Adaptive load balancing based on accurate congestion feedback for asymmetric topologies
Introduction
Datacenter networks typically adopt multi-rooted topologies, such as fat tree and leaf spine, to provide high bisection bandwidth. The multipath existing in these topologies provides several alternative routing paths between any two end hosts which are connected by different switches. Balancing load in multiple paths to fully utilize the network resource can improve throughput and reduce latency for datacenter applications. But various uncertainties, such as traffic dynamics and topology asymmetries, pose great challenges for designing efficient load balancing schemes. Production datacenters present a network environment with dynamic traffics [1], where applications that are sensitive to bandwidth (e.g. MapReduce) and sensitive to flow completion time (e.g. Memcached) exist. And asymmetry is common in datacenter networks [2] because of adding racks, heterogenous network devices, cutting links and switch malfunctions [3], [4]. Efficient load balancing mechanisms usually adapt to above uncertainties, which should accurately detect path conditions and distribute traffic among multipaths based on path conditions.
However, Equal Cost Multiple Path (ECMP) forwarding [5], as the standard strategy used today for load balancing in datacenter networks, performs poorly. It randomly assigns flows to different paths permanently according to a hash function using certain tuples from the packet header. Because it accounts for neither path conditions nor flow size, it can waste over 50% of the bisection bandwidth [6].
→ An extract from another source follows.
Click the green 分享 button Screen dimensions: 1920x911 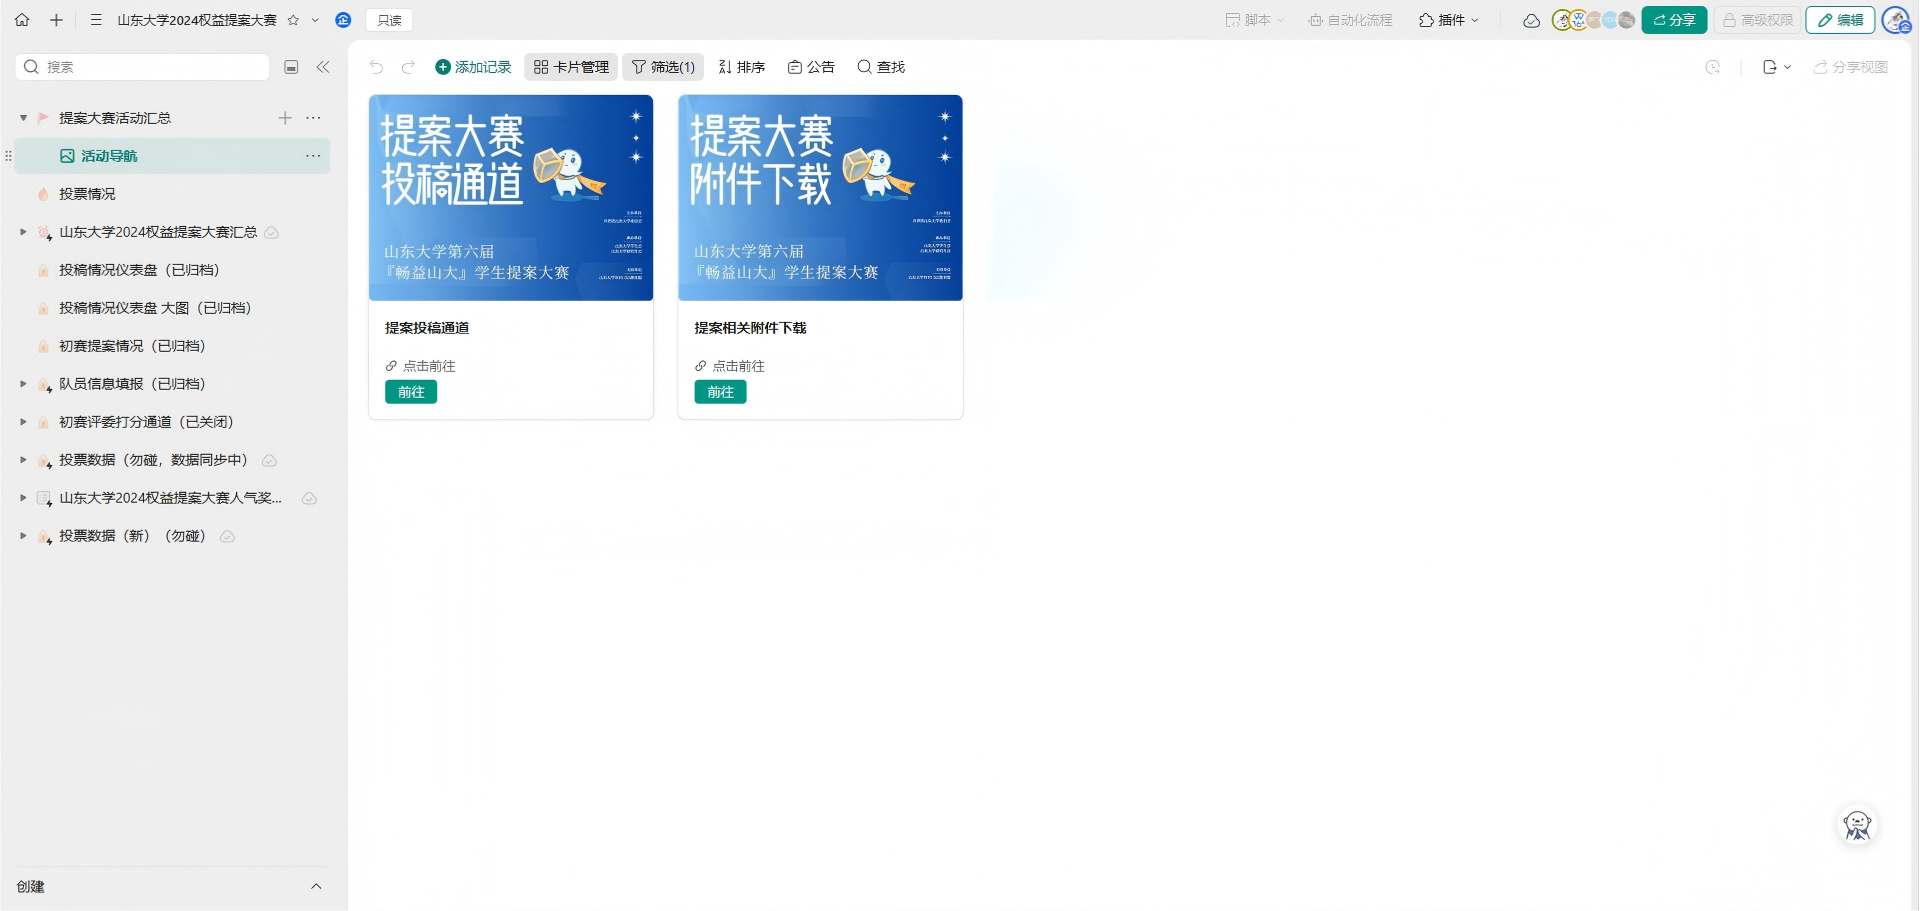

Therefore, prior solutions (e.g. CONGA [7], CLOVE-ECN [8], FlowBender [9], Hermes [2]) have made a great deal of effort to improve performance, but they still have some drawbacks. Some distributed load balancing schemes (e.g. CONGA, HULA [10], LetFlow [11]) residing in custom switches are hard to deploy in general datacenter networks, although they achieve significant improvement for throughput and latency. Centralized solutions (e.g. Hedera [6]) globally schedule large flows by collecting network information in a controller. But they have long scheduling intervals, which are not adaptive to the traffic volatility of datacenter networks and harmful for small flows.
The last category of solutions (e.g. CLOVE-ECN, Hermes) are deployed at network edges (e.g. hypervisor) or end hosts to keep practical. Some of them are designed to be congestion-aware. However, they depend too much on the rough congestion feedback (e.g. ECN and coarse-grained RTT measurements) to sense congestion. CLOVE-ECN learns congestion along network paths from ECN signals and uses a weighted round-robin (WRR) algorithm to dynamically route flowlets [12] on multiple paths. Hermes also exploits ECN signals and coarse-grained RTT measurements to decide the flow path at the host side. RTT measurements lump latencies in both directions along the network path. In order to use RTTs to capture congestion of the forward path, prior mechanisms (e.g. Hermes, TIMELY [13]) classify pure ACK packets in the reverse path into the higher priority queue. Inaccurate ECN signals and coarse-grained RTT measurements can degrade the performance gains in asymmetric topologies though they schedule flows using excellent algorithms. The ECN-based congestion detection cannot accurately characterize the degree of congestion among multiple paths in an asymmetric network due to its inherent oversimplified feedback. The coarse-grained RTT measurement introduces end host network stack delay, which can be believable if and only if a small enough RTT is discovered. Thus it cannot accurately represent the degree of path congestion. Furthermore, ECN is a passive and delayed mechanism for informing congestion level in multiple paths. Thus it can hardly help achieve timely load balancing.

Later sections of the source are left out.